Only just before we deliver we have some clearer idea how long it will take to finish.
2) You know my opinion about reuse. In one of the projects I'm involved in, there is no other way. We are porting some middleware to set-top boxes with different APIs and operating systems and the only way to keep our code somehow maintainable is to reuse as much as possible. So only the machine dependent layer is (usually) changing per new set-top-box and for the application this is transparent.
3) Remember it's all up to the people. Tools (UML, static code checking,...) are usually shelfware, if you don't enforce them in your process and, more importantly, convince and train your people to use them.

Regards,
Robert

-------------------------------
Embedded Software Specialist
www.reliableembeddedsystems.com

6/2/2008 9:57 AM EDT

To me what is fasicnating is the demand on one hand for reusable software, similar to hardware building blocks, with the demand that software remain flexible.
Hardware is inflexible by nature, unless one gets into FPGA or CPLD, at least up to the I/O pins. One can change the internal design of an FPGA, as long as the IO remains where it was. Hardware blocks are defined by their data sheets as to functionality, and these typically specify behavior not just across parts, but different manufacturers. The amount of effort that goes into specifying a part in hardware would need to be attached to software, at which point much of the flexibility of software development is lost.
Our company has reused much of the software developed for older generation of product and carried it through to a third processor manufacturer. We probably match that 75-85% range mentioned in the article. At this point we are primarily working on changing the low level interfaces, but even so, every time we use a new compiler, we tend to find a few odd things in the code. We have used other tools (such as Lint) but as mentioned, each new compiler used looks at the code differently it seems, and locates some new warning or error.
I remember reading Sould of a new Machine when it was first published, and how well it reflected the operating environment of product development in my company. All you had to do was change some names and you had the same story going on. It hasn't changed in 29 years - a scary thought!

6/2/2008 10:00 AM EDT

All of your points about better tools are good ones, though we will never stop quibbling about what is "best" at any given time.

But, the tools discussion is beside the point. Tight, super-tight, and crazy schedules are a people problem, not a tools problem. It's tempting to think that if we learn to work (even) faster then the schedules will be easier to meet. All of human experience tells us this is not the case; if we work faster the schedules will get shorter to match. That's a different problem, less amenable to mitigation by engineering methods. Unfortunately.

6/2/2008 5:47 PM EDT

Great responses... As Paul Tiplady alluded to, it is all about the cost. The people who we work for don't understand (or necessarily care) about quality of the software. They barely understand a profit and loss sheet. They are ONLY interested in short term profits. We are never going to be able to educate them, and it is getting worse (as they are getting more shortsighted).
We have known about tools and techniques to improve the development of software for the last 30 years, but they rarely get used, they are a failure!
Because no matter how good a tool is it is worthless if it isn't used.
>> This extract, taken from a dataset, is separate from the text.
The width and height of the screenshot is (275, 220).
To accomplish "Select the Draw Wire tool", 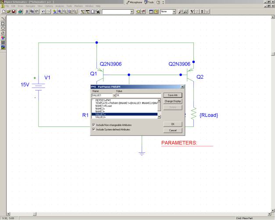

We work to the level of the hardware, it will always be custom so as to be as cheap as possible (it's what the accountants care about), so the software will be custom as well, except for the highest, most abstract routines in a system (certainly less than 20%).

We have to stop discussing failed approaches, these tools, no matter of good they look on paper, are never going to be used industry wide. Wipe your eyes, crying time is over, there are no shortcuts. Now get back to work, that deadline is almost here!

6/2/2008 6:57 PM EDT

Well... all of the above, some of the above, and none of the above. In general, all those fancy computer aided tools will get you is as good as what is put in. You know that old GIGO buffer effect!

I can tell you this though, the days of the lone embedded engineer, working on that one project, over and over ... and over, are starting to come to an end. The newer methods are starting to prevail. And by this, I mean team-based firmware development. Unfortunately, this style tends to work best if sufficient resources are relegated up front to create some kind of framework or API that engineers of the future may easily leverage into new products with new features in a shorter amount of time.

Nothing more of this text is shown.